Homélie du 30ème dimanche de Temps Ordinaire - Marc 10, 46b-52

Dernière mise à jour : oct. 24




Pâque est maintenant toute proche et c’est en foule, dans l’allégresse et les chants, que les gens suivent ce Jésus annoncé comme le messie. Sans illusion sur cette fougue qui l’entoure, Jésus « sort » (un verbe rendu célèbre par notre pape François) de la ville et va faire une rencontre.




Marc est le seul évangéliste à donner le nom de l’aveugle : Bar (en araméen : fils) - Timée (en grec : valeur, honneur, dignité) Fils de valeur…

C'est pourtant un pauvre de toutes les manières : enfermé dans sa cécité, seul sans soutien familial donc obligé de mendier, assis donc oisif, sans travail, sans destination, en-dehors de la ville. Assis, arrêté, alors que tout le monde marche. Il est marginal : dans le fossé, à côté du chemin. Il est aveugle : il doit demander ce qui se passe, il a besoin qu’on lui explique. Un vrai pauvre !

Mis au courant, il ne peut qu’appeler au secours : sa seule force est son cri.
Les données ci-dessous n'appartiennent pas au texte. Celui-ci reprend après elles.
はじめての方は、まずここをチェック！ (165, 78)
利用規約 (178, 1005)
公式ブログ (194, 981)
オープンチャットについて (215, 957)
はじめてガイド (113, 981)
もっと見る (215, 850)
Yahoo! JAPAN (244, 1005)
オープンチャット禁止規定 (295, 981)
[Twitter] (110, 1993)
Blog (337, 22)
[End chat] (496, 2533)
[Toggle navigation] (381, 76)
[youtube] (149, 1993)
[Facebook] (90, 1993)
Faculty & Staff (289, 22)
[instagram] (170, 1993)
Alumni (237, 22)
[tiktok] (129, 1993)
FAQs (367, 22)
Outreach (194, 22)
Ses cris s’adressent à un autre fils, « le fils de David », désignation du Messie qui est attendu comme descendant du grand roi. Pour lui, ce fils de David, avant de monter à sa capitale, se doit de le soigner, lui, le pauvre aveugle, fils de Timée. De son malheur, son enfermement.

Du fond de sa misère, sans arrêt il hurle ; personne ne parvient à le faire taire. Sa voix est sa seule arme, sa seule force : Aie pitié de moi! 
Au milieu du brouhaha, des gens qui se contentent de le regarder et de l'acclamer, Jésus, lui, a perçu l’appel, les cris du pauvre (Ps 33).
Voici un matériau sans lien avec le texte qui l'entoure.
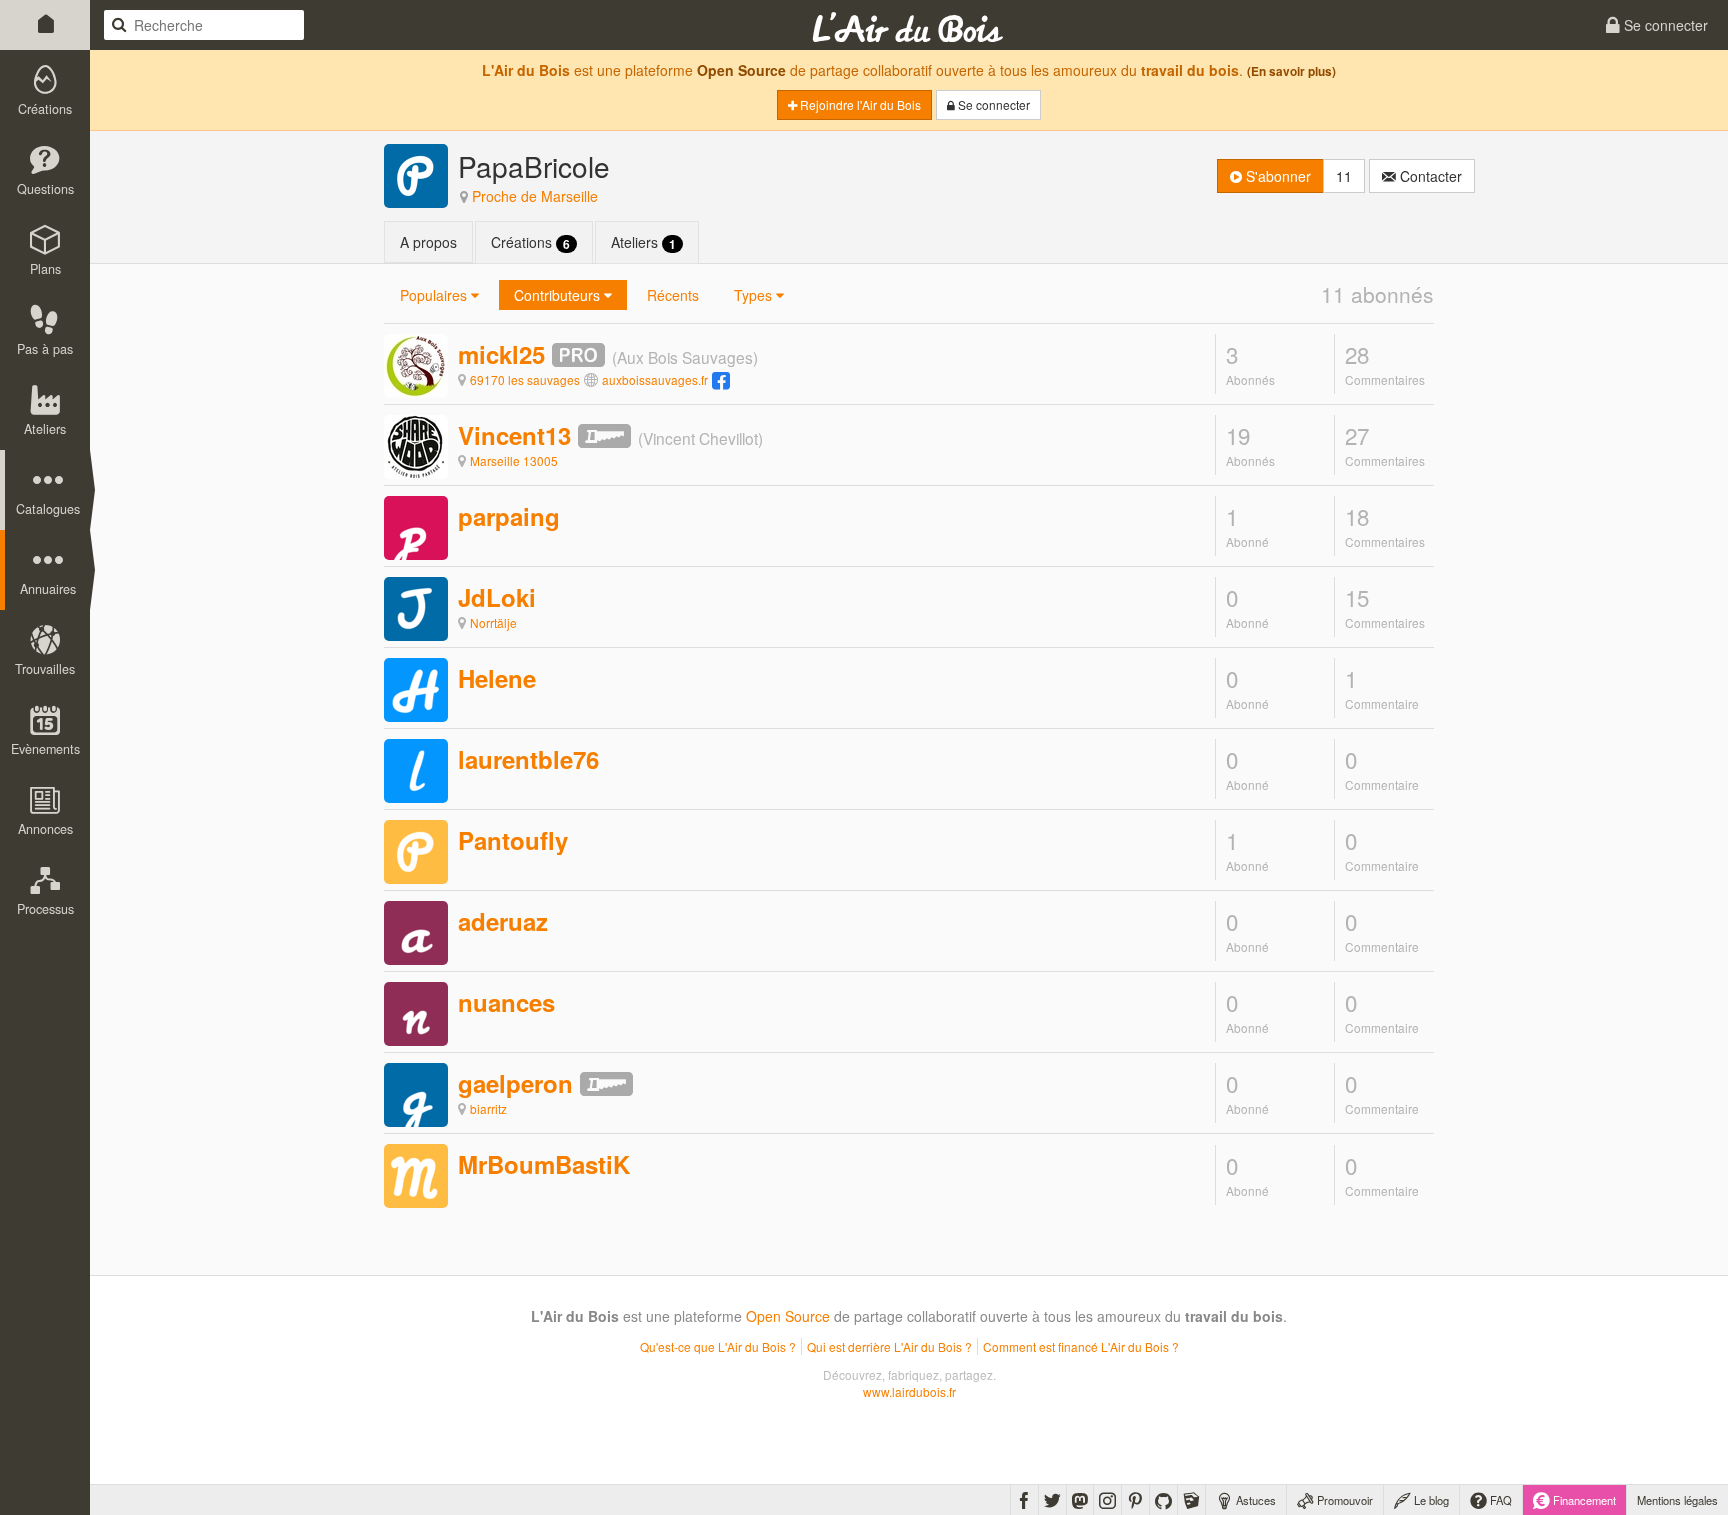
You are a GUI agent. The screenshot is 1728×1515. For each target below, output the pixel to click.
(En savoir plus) (1291, 71)
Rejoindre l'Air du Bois (859, 104)
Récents (673, 295)
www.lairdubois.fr (909, 1391)
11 (1344, 176)
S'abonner (1276, 176)
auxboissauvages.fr (655, 379)
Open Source (741, 70)
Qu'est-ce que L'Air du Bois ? (718, 1346)
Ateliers (643, 242)
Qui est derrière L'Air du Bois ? (889, 1346)
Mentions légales (1677, 1500)
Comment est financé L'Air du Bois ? (1081, 1346)
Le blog (1430, 1500)
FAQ (1499, 1500)
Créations (530, 242)
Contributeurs (559, 295)
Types (755, 295)
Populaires (435, 295)
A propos (428, 242)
A son tour, il appelle. Il s'arrête et demande qu'on le lui amène. La miséricorde a entendu le cri de la misère.

Quelques-uns servent alors d’intermédiaires : ils invitent l’aveugle à la confiance, le pressent de se lever, lui transmettent l’invitation de Jésus. Il l'« appelle » (trois fois répété). 
« Confiance ! Lève-toi» : c'est le verbe que l'on emploiera aussi pour parler de la résurrection de Jésus.
 Il s’est levé d’entre les morts.

Bouleversé, Bartimée se débarrasse de sa seule protection, son manteau, et il se presse comme il peut. Il n’est plus qu’un cri, une supplication, un sanglot : « Fais que je voie » !
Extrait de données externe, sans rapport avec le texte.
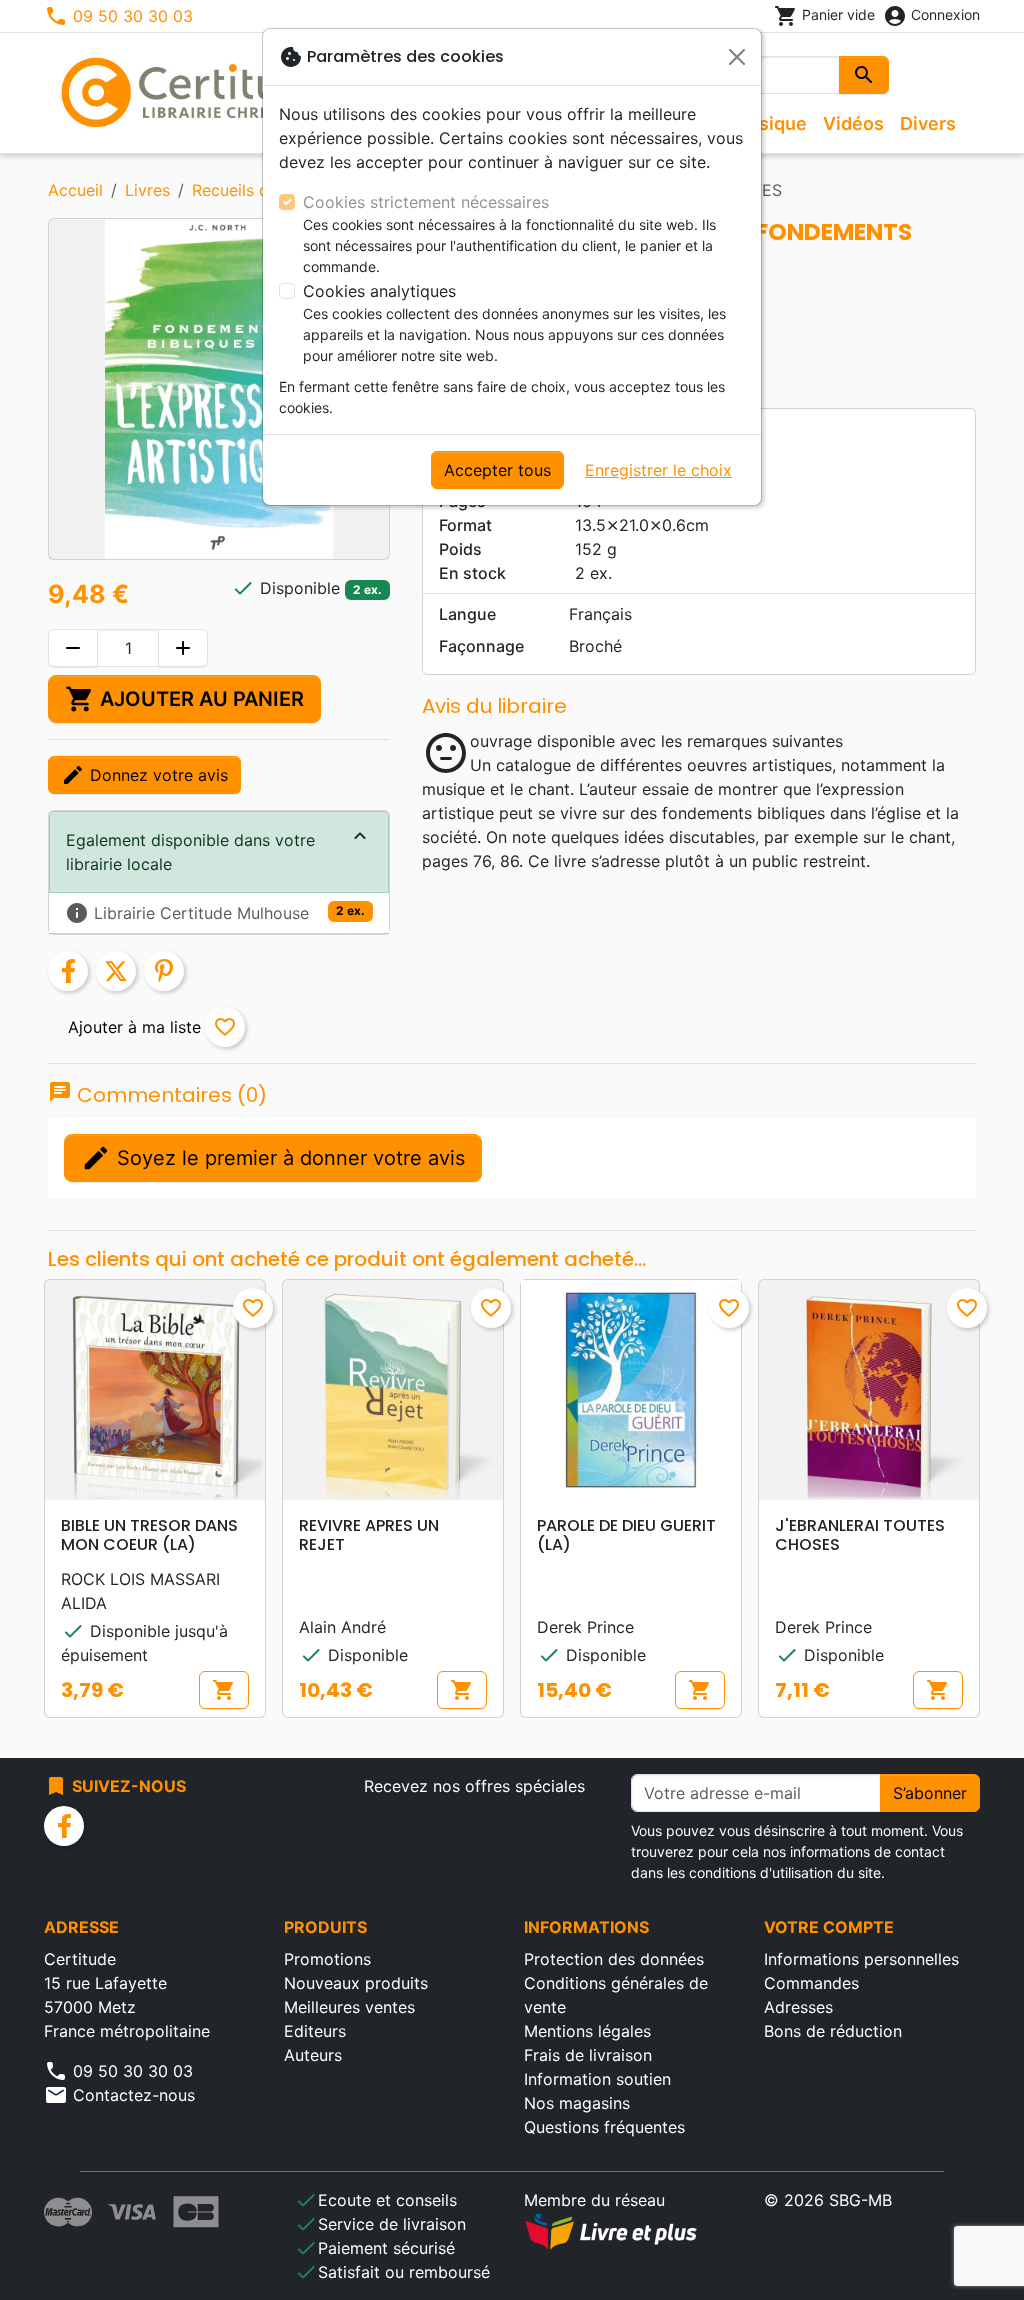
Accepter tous (497, 470)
Que veux-tu ? – Que je voie - Va, Ta foi t’a sauvé.

Parce que tu as crié, que tu as exprimé ton malheur incurable, que tu as tout laissé pour courir à ma rencontre, que tu t'es dressé, que tu as fait confiance.
 Bartimée, le fils de Timée est devenu un enfant de Dieu, un fils de Dieu. Il a en lui la lumière et le feu : il voit !

Tandis que les gens regardent s'éloigner Jésus et les siens avant de retourner à leurs occupations, Bartimée, lui, se met à suivre Jésus dans sa montée dangereuse vers Jérusalem. Il voit ce qu’il faut faire. Il devient disciple, un enfant qui accueille le Royaume.


Il ne s'agit pas seulement du récit d'un miracle inexplicable. Bartimée représente tous ces disciples et ces gens rencontrés lors des scènes précédentes dans cet évangile et qui ne voyaient pas pourquoi Jésus parlait de mort prochaine, pourquoi il appelait au renoncement et à la croix, pourquoi il proposait des enseignements exigeants.


Et les disciples aujourd'hui, c'est nous.
 Bartimée nous pousse à reconnaître notre incapacité de percevoir le lumière pascale de l'Evangile, à avouer « notre aveuglement », à confesser notre pauvreté. Lui, l'appelé, nous conseille de nous laisser appeler, de faire confiance, de ne pas demeurer inactifs et résignés, en bordure du chemin de notre vie. 



Il nous invite à nous lever, à oser abandonner ce qui nous couvre et nous protège, à supplier pour voir. 
Et « aussitôt » (ce petit mot tant aimé de Marc), sans attendre - parce que l'Evangile est toujours au présent - de nous mettre en route derrière Jésus et de le suivre.


Celui qui nous fait voir nous fera vivre. Quand tu sais qui TU SUIS, TU ES.